__TASK__.
Copy out the items from the line containing "Task: Click the Цена, руб column header" through the end of the items, keeping every line and shifting each coordinate in the answers up by 98.

(Item position entries)
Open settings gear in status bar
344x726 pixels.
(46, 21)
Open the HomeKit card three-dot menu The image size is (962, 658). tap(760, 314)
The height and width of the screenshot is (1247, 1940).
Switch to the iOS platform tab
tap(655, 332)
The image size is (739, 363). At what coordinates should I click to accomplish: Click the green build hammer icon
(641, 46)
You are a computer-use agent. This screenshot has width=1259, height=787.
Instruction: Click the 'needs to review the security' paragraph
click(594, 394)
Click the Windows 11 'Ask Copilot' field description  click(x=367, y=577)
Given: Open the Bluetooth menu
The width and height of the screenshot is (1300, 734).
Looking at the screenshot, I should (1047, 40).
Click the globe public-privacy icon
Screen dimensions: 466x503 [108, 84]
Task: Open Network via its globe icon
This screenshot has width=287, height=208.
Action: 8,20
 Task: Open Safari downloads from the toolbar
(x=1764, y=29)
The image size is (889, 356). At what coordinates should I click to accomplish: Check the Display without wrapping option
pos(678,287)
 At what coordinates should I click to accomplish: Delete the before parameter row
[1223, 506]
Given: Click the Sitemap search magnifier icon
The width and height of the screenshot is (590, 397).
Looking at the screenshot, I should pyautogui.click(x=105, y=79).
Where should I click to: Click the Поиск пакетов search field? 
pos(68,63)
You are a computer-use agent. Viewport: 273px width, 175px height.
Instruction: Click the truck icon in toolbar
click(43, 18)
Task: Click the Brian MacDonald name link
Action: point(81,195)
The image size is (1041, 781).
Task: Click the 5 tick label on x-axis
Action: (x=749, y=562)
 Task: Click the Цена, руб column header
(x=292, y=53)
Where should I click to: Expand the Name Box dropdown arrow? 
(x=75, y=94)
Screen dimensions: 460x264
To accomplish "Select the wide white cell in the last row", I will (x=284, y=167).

__RESULT__.
 Task: Click the Цена, руб column header
(x=390, y=151)
Where should I click to: Expand the Name Box dropdown arrow? 
(x=173, y=192)
Screen dimensions: 460x264
To accomplish "Select the wide white cell in the last row", I will (x=382, y=265).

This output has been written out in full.